Fri Jan 17 19:26:18 PST 2014

On Saturday, 18 January 2014 at 02:48:38 UTC, Walter Bright wrote:
> I didn't mention that the dual autopilots also have a 
> comparator on the output, and if they disagree they are both 
> shut down. The deadman is an additional check. The dual system 
> has proven itself, a third is not needed.

The pilot is engaged as the third.

There are situations where you cannot have a third "intelligent" 
agent take over, so you should have 3 systems, and reboot and 
resync the one that diverges, but this is rather off topic. I 
don't think D is a language that should be used for these kind of 
systems.

> Please reread what I wrote. I said it shuts itself off and 
> engages the backup, and if there is no backup, you have failed 
> at designing a safe system.

A car driver that is doing an emergency manoeuvre is not part of 
a safe system, indeed!

If you want one system to take over for another you need a safe 
spot to do it in. Just disappearing instantly isn't optimal 
because instantly changing responsiveness is a gurantee for 
failure.

In fact, being instantly disruptive is usually the wrong thing to 
do. You should spin down gracefully.

I don't see why you cannot do that with null-pointers. You 
obviously can do it with division by zero errors. I think you 
associate null-pointers with memory corruption, which truly is an 
invalid state for which you might want to instantly shut down.

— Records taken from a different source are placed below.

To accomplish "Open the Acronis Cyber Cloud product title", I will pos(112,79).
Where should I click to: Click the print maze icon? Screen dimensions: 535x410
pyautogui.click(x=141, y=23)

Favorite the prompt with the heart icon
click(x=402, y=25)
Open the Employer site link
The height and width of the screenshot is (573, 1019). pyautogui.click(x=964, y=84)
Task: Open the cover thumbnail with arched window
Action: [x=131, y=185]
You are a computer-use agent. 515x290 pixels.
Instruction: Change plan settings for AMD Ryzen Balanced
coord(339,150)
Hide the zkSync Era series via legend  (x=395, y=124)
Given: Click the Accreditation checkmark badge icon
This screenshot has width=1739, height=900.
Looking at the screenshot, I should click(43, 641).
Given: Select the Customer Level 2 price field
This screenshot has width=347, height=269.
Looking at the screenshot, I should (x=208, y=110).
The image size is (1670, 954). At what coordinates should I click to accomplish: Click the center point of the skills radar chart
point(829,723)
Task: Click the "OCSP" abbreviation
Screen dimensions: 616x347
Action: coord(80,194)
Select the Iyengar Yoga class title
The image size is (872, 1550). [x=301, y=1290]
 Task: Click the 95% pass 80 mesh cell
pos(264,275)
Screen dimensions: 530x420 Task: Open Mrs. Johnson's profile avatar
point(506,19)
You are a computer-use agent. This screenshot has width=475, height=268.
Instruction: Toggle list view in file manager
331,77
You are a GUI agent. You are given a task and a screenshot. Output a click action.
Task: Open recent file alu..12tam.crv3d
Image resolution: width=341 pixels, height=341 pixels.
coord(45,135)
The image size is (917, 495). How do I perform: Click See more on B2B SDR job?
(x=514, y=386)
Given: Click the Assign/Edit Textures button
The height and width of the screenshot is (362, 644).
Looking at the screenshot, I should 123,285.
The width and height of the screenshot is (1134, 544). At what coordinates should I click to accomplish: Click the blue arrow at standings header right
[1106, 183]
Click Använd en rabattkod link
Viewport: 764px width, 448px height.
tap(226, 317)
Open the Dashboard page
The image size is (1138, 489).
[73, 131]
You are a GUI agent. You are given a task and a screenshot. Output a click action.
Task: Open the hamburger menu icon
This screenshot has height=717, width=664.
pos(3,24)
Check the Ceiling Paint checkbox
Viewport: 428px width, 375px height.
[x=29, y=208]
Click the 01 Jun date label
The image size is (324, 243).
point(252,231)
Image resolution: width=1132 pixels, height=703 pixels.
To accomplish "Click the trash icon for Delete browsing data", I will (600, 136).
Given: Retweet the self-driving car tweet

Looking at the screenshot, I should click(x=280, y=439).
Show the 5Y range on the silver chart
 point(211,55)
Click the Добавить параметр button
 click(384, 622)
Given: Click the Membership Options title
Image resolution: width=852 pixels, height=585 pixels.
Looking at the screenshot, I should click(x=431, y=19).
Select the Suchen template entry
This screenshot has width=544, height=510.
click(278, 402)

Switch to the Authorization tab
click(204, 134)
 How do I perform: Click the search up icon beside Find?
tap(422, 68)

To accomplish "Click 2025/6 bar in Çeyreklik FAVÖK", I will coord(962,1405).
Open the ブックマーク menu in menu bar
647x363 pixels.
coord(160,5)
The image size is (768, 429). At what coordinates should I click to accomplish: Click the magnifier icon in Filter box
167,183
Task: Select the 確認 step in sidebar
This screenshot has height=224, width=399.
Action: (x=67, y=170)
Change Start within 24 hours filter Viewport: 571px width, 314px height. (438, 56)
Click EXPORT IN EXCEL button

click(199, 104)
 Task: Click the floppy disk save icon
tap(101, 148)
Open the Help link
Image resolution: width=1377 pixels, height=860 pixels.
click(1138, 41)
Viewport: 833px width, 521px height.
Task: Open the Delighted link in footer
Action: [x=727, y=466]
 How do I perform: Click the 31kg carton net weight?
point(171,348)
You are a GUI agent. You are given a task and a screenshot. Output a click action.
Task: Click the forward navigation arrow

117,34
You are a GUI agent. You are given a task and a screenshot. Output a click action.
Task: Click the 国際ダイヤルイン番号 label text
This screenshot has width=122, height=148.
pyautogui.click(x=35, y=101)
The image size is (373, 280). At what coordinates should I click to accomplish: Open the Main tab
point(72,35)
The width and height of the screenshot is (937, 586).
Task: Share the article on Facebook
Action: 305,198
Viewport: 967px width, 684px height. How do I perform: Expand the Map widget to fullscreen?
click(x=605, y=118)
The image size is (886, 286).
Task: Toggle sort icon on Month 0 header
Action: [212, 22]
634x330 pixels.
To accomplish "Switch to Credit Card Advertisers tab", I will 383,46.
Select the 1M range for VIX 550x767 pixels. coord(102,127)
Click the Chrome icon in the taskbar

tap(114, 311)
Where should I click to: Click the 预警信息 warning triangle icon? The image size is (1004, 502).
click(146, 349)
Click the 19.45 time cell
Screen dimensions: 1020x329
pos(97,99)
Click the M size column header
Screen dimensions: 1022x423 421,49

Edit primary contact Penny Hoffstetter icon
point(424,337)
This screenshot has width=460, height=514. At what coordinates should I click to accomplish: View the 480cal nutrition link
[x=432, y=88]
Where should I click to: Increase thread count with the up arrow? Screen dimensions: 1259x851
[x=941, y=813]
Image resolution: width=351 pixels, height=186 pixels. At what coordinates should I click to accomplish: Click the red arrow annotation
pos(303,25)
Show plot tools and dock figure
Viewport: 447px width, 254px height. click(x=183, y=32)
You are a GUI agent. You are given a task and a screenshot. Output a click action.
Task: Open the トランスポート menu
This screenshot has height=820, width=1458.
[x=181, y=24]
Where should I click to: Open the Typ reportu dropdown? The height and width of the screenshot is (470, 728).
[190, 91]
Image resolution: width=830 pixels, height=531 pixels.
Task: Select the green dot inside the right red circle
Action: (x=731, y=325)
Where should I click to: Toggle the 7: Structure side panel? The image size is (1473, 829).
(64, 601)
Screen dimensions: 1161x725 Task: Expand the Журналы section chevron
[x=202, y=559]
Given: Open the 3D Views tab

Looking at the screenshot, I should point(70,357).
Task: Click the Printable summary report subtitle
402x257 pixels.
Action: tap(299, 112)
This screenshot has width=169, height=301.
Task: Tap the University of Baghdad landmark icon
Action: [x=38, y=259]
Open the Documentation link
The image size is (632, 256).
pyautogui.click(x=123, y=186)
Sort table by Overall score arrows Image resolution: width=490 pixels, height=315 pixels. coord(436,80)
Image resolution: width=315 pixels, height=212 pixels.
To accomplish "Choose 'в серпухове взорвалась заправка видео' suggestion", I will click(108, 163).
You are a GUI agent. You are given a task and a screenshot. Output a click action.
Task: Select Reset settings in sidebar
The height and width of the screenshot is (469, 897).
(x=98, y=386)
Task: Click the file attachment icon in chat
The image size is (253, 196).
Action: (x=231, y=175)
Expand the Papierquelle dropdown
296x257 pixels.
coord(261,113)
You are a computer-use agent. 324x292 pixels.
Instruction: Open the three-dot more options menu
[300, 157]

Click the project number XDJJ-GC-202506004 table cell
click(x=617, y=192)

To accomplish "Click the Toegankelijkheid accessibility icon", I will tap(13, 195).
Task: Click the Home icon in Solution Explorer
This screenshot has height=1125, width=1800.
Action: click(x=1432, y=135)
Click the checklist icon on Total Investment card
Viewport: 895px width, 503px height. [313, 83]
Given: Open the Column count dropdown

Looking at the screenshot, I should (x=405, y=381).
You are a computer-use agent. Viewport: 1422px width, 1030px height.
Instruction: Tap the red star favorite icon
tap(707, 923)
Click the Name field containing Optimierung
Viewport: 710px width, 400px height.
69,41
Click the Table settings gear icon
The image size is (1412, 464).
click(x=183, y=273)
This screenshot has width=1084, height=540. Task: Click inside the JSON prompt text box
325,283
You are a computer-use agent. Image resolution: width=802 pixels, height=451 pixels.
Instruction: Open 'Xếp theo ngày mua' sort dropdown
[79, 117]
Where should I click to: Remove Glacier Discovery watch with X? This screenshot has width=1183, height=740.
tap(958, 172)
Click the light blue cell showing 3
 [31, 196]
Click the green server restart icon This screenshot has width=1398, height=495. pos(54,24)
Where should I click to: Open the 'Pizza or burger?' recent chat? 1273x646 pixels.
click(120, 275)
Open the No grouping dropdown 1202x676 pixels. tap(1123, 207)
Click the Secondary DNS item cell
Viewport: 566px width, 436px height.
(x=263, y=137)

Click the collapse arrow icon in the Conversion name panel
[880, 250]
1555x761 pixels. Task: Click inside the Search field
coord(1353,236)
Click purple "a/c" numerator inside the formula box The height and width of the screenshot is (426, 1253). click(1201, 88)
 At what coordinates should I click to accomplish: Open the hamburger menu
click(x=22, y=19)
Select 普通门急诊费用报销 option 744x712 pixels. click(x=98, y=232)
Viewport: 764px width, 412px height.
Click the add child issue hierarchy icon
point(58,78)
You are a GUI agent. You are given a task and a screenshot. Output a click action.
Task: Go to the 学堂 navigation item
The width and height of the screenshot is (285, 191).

> I have experience with this stuff, Ola, from my years at Boeing 
> designing flight critical systems. What I outlined is neither 
> irrational nor emotionally driven, and has the safety record to 
> prove its effectiveness.

In a very narrow field where the pilot is monitoring the system 
and can take over. The pilot is the ultimate source for failure 
(in a political sense). So you basically shut down the technology 
and blame the pilot if you end up with a crash. That only works 
if the computer has been made to replace a human being.